In einem Aufsehen erregenden Urteil hat das Landesarbeitsgericht Thüringen der Klage eines Arbeitnehmers stattgegeben, in der der Kläger gegen eine ihn diskriminierende Behandlung Gerichtsurteilvon Seiten des Arbeitgebers vorging.

Das Gericht sah es als erwiesen an, dass der Arbeitgeber den Arbeitnehmer mit Arbeiten beauftragte, die unter seinen Qualifikationen und den Tätigkeiten seiner Gehaltsgruppe lagen. Dies geschah, um den Arbeitnehmer zu Fehlern zu provozieren, oder ihn zu einer Eigenkündigung zu zwingen. Als Folge dieser Behandlung traten bei dem Kläger gesundheitliche Probleme auf.

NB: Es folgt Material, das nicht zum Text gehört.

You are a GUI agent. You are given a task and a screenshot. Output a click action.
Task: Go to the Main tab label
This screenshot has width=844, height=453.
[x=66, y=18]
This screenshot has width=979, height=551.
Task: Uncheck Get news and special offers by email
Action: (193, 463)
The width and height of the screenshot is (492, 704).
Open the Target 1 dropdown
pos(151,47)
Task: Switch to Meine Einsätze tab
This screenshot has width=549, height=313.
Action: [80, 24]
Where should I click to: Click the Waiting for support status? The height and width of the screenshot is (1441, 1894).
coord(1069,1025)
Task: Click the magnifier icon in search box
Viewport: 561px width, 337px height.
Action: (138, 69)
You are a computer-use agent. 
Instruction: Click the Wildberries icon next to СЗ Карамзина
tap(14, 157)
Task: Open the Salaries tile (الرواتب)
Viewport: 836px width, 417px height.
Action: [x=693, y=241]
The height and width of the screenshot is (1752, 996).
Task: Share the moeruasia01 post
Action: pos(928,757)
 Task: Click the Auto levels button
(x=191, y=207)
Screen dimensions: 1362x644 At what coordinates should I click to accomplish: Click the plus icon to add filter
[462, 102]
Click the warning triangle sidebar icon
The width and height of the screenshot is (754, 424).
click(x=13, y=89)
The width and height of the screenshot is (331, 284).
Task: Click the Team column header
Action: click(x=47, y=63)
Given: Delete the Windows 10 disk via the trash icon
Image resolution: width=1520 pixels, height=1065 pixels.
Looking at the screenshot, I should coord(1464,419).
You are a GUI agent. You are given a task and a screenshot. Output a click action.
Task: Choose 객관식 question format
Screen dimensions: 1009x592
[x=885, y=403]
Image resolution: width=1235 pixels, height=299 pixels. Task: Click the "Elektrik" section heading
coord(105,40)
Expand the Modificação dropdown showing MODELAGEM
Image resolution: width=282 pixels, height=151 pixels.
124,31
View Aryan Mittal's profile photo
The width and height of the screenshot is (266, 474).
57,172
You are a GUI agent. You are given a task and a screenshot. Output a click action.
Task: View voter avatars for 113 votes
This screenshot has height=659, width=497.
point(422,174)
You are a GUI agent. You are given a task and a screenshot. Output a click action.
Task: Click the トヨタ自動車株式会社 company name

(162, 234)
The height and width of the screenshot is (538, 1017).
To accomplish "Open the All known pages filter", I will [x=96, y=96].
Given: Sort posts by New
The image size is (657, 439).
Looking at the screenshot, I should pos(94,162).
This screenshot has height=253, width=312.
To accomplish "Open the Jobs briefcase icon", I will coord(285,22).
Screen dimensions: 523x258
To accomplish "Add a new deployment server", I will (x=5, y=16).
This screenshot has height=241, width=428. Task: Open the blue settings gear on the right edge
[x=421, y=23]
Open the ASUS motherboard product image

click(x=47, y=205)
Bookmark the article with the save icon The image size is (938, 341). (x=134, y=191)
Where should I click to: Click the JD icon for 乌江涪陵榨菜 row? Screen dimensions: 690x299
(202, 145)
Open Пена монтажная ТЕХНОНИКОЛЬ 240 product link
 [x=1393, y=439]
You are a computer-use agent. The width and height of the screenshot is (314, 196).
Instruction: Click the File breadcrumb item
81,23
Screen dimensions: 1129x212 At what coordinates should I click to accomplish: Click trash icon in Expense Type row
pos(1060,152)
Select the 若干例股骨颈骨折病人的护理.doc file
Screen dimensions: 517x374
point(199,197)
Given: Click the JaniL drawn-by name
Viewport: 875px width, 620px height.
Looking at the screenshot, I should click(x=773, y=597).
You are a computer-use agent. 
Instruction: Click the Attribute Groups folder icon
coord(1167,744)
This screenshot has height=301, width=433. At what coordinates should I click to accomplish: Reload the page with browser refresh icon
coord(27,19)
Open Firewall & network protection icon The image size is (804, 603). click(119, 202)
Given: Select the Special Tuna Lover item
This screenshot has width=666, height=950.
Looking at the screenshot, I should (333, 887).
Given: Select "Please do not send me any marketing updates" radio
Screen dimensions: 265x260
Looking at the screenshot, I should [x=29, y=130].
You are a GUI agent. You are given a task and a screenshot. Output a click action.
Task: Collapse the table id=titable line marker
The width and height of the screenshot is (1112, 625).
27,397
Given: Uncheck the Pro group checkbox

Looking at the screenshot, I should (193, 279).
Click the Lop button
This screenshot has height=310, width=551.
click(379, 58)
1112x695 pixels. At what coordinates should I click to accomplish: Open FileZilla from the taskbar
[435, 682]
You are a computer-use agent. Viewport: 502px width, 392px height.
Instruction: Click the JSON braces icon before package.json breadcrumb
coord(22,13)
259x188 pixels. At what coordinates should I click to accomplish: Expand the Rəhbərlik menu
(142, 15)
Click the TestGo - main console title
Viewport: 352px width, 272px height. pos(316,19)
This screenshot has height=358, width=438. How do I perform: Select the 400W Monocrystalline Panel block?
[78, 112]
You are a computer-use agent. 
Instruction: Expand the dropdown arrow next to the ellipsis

Das Verhalten des Arbeitgebers wurde vom Gericht als Verletzung des allgemeinen Persönlichkeitsrechts des Arbeitnehmers bewertet, die der Arbeitgeber zu Unterlassen habe. Hiergegen spräche auch nicht die Tatsache, dass dem Arbeitnehmer sein volles Gehalt gezahlt wurde, obwohl er mit geringer besoldeten Tätigkeiten betraut worden ist.

Da gegen das Urteil keine Revision zugelassen wurde, ist es rechtskräftig und könnte ein wichtiger Schritt für Mobbingopfer sein, ihre Interessen gerichtlich durchsetzen zu können.